Genetiği değişmemiş buğdayda mevcut glutenin miktarı, genetiği bozulunca artmıyor. Artan molekül adedi değil molekül büyüklüğüdür. Gluten intoleransında sıkıntımız geçirgenlik olduğu için Genetiği bozulmamış Atalık Buğday ve ekşi mayanın önemini bu şekilde de anlayabiliriz.
Acele hazırlanmış gıda ‘fast food’hepimiz için antipatik bir tanımlama, hamurun doğal evrimlerini gerçekleştirmeden, dolayısıyla midede hazım için hazır olmadan ,pişirilmesi ve sunulması da tam anlamıyla bir fast food değil mi?!
Ekşi mayanın ekmeğe kattığı değerlerin kimyasal alt yapısı ise; mayalanma aşamasında ortaya çıkan laktik asidin ekmeğin raf ömrünü uzattığı yani küflenmeyi geciktirici etkisidir.
Fermente ürünlerin hepsinde olduğu gibi probiotik özelliklere de sahip olan ekşi maya ekmeğimize sağlık, doğallık ve lezzet katıyor.
Birçok bilimsel araştırmadan elde edilen bilgileri ,yaptığımız çalışmalarla da birleştirdiğimizde Ekşi Maya Ekmeğinin faydalarını 9 ana maddede toparladık.

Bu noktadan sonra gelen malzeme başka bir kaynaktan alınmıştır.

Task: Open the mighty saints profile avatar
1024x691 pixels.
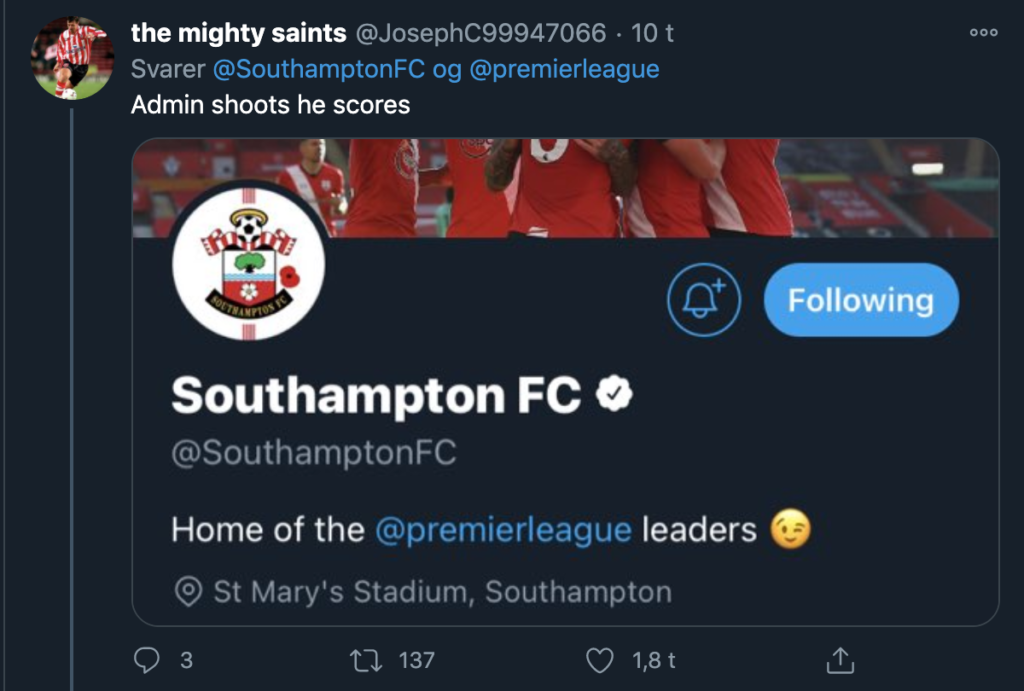Action: (x=71, y=58)

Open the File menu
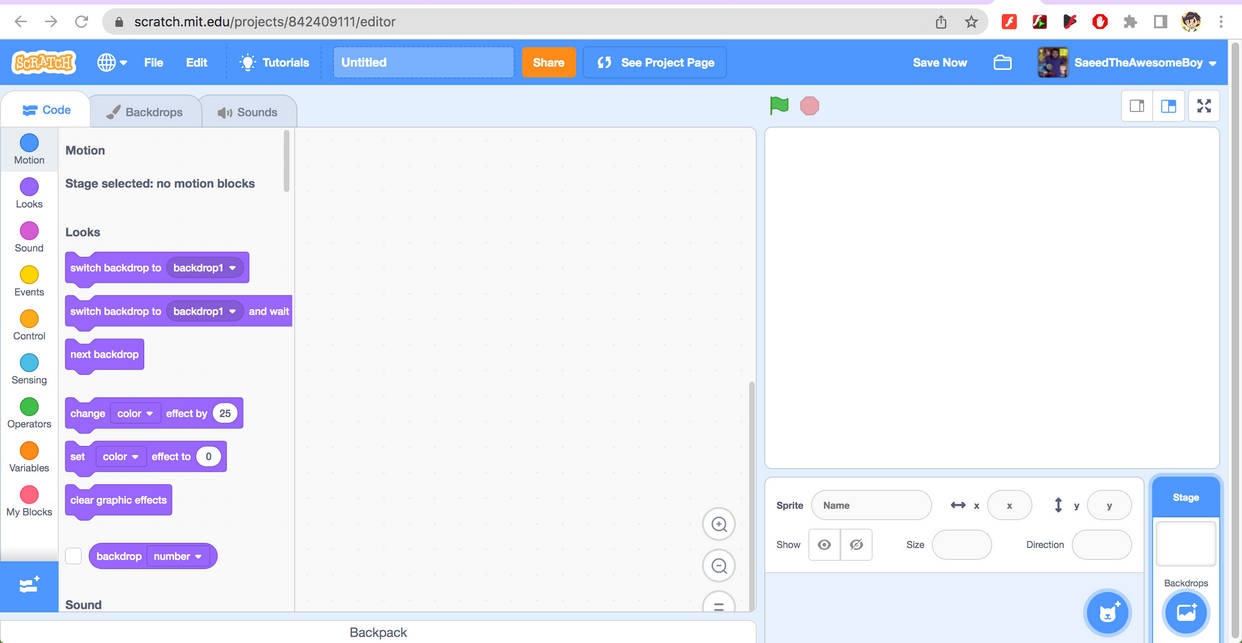coord(153,62)
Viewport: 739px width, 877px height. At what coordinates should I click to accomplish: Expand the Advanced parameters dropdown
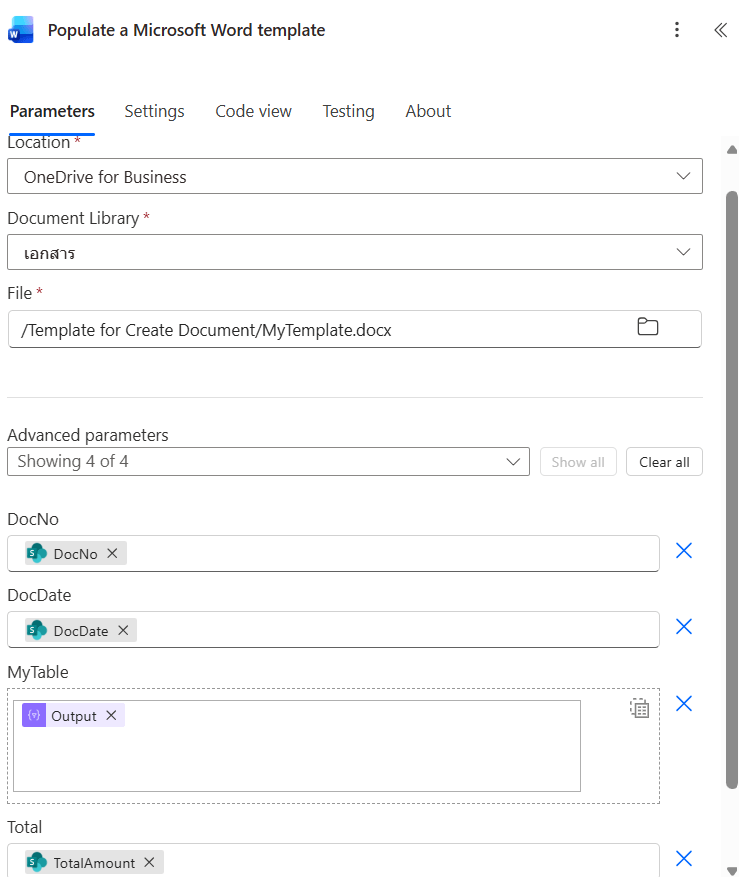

- Ekşi maya ile üretilen ekmekler daha düşük glisemik indekse (kan şekerini yükseltme hızı) sahip olduğu için diğer ekmeklere göre belirgin bir şekilde kan şekerini yükseltmeyerek açlık hissini önler. Bu nedenle kan şekeri ve insülin düzeyini normal değerlerde tutarak insülin direnci ve şeker hastalığını önlemeye yardımcıdır.
- Ekşi mayalı ekmek diğer ekmeklere oranla daha yüksek lactic acid içerir. Daha yüksek lactic acid , daha düşük fitik acid demektir. Ve bu da daha çok mineral emilimi anlamına geliyor. Özellikle demir ve kalsiyum eksikliği yaşayanlar için mineral emilimi hayatı bir konudur.
- Tahıllarda nişastanın ön sindirimi için çalışan ekşi maya bakterileri kolay sindirim sağlar.
- Ekşi maya ekmek hazırlığı (besleme- bekletme) daha uzundur ve gluten proteinleri amino asitlerine ayrılırlar. Böylece gluten duyarlılığı olanlar için daha kolay ve keyifli sindirim sağlanır.
- Küf gelişimini engelleyen asetik acid ekşi mayalı ekmek yapımında kendiliğinden üretilir. Yani maya doğal olarak kendini korur. Endüstriyel ekmeklerde ise bozulmamaları için gıda kaynaklı koruyucu maddeler katılmaktadır. Bu da bağırsaklarımızda toksik madde bırakmaktadır.
- Ekmekte uzun fermantasyon (mayalanma) süresi bağırsakta yararlı bakteri içeriğini artırır. İkinci beyin olarak da adlandırılan bağırsakların sağlığı genel vücut sağlığı anlamına da gelmektedir.
- Ayrıca bu bakteriler, bağırsakta maya yoğunluğunu da kontrol ederek maya üremesine ve enfeksiyon oluşma riskinin azaltılmasına da yarar sağlar.
- Ekşi mayanın içerdiği vitaminler; B1-B6, B12, folat, niasin,riboflavin ve E vitamini. Mineraller ise; selenyum, demir, manganez, kalsiyum, magnezyum, fosfor, çinko ve potasyumdur. Ayrıca dengeli protein ve yağ asitleri içerir. 1 dilim (25 gr.)endüstriyel beyaz ekmekte; 12-15 gr. karbonhidrat +2 gr protein varken,1 dilim (25 gr.)ekşi mayalı tam buğday ekmeğinde 12 gr. karbonhidrat +3 gr protein mevcuttur.
- Ekşi mayalı ekmek probiotik etkisi ile bağırsak problemlerini gidererek zayıflamaya, sindirim sistemi (gastirit, reflü, ülser) problemlerine, insülin direncine, demir eksikliği anemisine,vitamin ve mineral eksikliğinin giderilmesine yardımcıdır.